Over the course of my career counseling thousands of clients with everything from mild anxiety to severe personality disorders with criminal behavior, I have come to realize that therapy doesn’t work for everyone. It does, of course, work for anyone who is invested, willing to put in the time, patience, and energy to make it work. Regardless of the disorder or level of intensity, anyone can get better, if they choose.
Unfortunately, it is not just the clients who have a lack of faith in the therapeutic process, sometimes it is the therapist themselves. Sadly, I have come across many licensed professionals who believe that a person cannot improve simply because the client is diagnosed with a certain type of disorder. I strongly disagree with this point of view. Regardless of the diagnosis, there is always room for awareness, understanding, better coping mechanisms, and management of their disorder.
While it is true that some diagnoses don’t disappear, even with therapy, it can still be managed. This is best seen with personality disorders. A person who has a personality disorder will have it for the rest of their life. But as time passes, the intensity of the disorder can increase or decrease. The therapeutic process can help a person to learn how to manage the disorder and set parameters for accountability going forward. This is the same process that has been successfully utilized when dealing with addiction.
A client who is committed to improvement and a therapist who is equally dedicated is a beautiful combination. But it requires both the client and the therapist to work at making the process work. Here are 13 reasons why therapy is not effective. Some of the reasons are the client’s responsibility, others the therapist’s, and some are both.

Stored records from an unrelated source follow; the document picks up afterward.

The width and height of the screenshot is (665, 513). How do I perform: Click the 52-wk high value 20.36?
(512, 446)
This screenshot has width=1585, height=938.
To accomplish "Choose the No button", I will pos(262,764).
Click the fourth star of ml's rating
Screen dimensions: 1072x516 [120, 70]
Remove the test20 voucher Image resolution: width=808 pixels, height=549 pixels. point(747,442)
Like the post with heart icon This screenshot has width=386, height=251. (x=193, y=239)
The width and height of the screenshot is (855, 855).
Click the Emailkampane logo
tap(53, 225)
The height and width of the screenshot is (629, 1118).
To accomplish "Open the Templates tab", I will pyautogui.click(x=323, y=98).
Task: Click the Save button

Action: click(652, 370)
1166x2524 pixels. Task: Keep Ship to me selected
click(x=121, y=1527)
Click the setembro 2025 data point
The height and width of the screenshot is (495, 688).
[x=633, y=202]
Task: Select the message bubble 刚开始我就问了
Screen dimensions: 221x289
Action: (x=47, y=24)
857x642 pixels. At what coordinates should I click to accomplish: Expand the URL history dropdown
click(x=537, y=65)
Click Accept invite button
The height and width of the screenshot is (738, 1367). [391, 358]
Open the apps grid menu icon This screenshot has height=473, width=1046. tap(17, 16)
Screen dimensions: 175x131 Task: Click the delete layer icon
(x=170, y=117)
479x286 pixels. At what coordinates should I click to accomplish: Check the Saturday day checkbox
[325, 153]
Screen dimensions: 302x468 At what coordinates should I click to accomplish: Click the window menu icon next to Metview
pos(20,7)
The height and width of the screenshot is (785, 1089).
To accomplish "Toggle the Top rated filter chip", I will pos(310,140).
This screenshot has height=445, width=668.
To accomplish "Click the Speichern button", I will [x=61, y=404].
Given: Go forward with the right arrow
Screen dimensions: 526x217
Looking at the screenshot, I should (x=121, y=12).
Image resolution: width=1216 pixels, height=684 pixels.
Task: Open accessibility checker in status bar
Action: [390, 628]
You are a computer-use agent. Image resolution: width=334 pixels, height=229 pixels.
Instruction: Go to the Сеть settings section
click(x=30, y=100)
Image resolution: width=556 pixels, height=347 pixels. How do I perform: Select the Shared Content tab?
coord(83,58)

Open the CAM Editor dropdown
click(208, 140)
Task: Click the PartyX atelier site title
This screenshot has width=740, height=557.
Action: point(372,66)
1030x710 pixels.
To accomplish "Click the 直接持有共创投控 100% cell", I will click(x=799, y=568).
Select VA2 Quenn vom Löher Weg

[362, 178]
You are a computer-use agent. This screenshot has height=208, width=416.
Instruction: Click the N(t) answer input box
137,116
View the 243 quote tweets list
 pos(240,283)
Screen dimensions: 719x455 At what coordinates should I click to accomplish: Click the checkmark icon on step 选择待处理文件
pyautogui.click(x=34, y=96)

- The client wants to remain the victim. A person who wants to remain the victim does so because it is more comfortable, they are getting some benefit from it, or they are afraid to move forward. A therapist who identifies this resistance can overcome it by slowing down therapy and addressing the underlying fears.
- The client refuses to self-reflect. Sometimes, clients come into therapy to vent about their partner, family member, or friend. They are looking for validation for their feelings, thoughts, or actions from the therapist and not help themselves. Empathy from the therapist intertwined with redirection in a back and forth process can result in the client learning how to self-reflect.
- The client is too tired, exhausted, or overwhelmed. The deep work of therapy is not best done when a client is drained. Rather, a triage approach needs to be taken with the client so that what is most pressing is dealt with first and then the underlying issues can be addressed.
- The client has a fear of rejection or not being believed. Clients with severe levels of trauma are often too afraid to share all of their stories. Rather, they dole it in bits and pieces. Empathy and patience from the therapist are needed to draw out the trauma so it can be properly healed.
- The therapist has clinical limitations. Not all therapists are skilled in all areas of treatment. Nor are they familiar with all types of therapy or research. Before seeing a therapist, it is best to research them to make sure that their skills match the needs of the client.
- The therapist is not professional. Unfortunately, not all people who call themselves a therapist or counselor are licensed to do therapy. Coaching is not therapy. Counselors associated with a church or not-for-profit organization are not necessarily trained or licensed. A client should know the training and education of the therapist before engaging in the process.
- The therapist hasn’t done their own work. Sadly, this happens all too often. A therapist who has unresolved trauma can do more harm than good to a client. If a client notices a startle reaction in the therapist or drifting off, they should confront the therapist. A good therapist will admit their limitations and will be appreciative of the observation.
- The therapist is the wrong fit for a client. The age, gender, personality, expense, or office environment of the therapist might not be the right fit for the client. Some therapists will offer a 15-minute free consultation to ensure that this is not a problem for the client.
- One or both are unwilling to try. Much of therapy is a give and take. Treatment is not a one-size-fits-all, despite what some insurance policies might imply. Both the therapist and the client need to be flexible and honest with what is and is not working.
- One or both have unrealistic expectations. In the first session, a therapist should set a reasonable expectation for the therapeutic process. As therapy continues, the expectations might change. Both parties will need to adjust in order to keep the therapy effective.
- One or both have a lack of clear direction. One of the reasons for properly diagnosing a client is to have a clear uniform direction for therapy. If the diagnosis is incorrect, the therapy is not likely to be effective.
- One or both have a previous bad therapy experience. Sometimes therapy doesn’t work for the client or the therapist. A bad pervious experience can taint future attempts at therapy. Both parties need to acknowledge past failures and commit to trying again.
- One or both have a misunderstanding of therapy. In my office, we define the purpose of therapy as getting free from the past so there can be growth in the present and inspiration for the future. Free, grow, inspire is our tag line. A misunderstanding of what therapy is can be harmful to both parties.
These 13 reasons as to why therapy is not effective are just a small sample as to some of the causes. However, when the reasons are overcome, therapy is a powerful way to positively impact the future.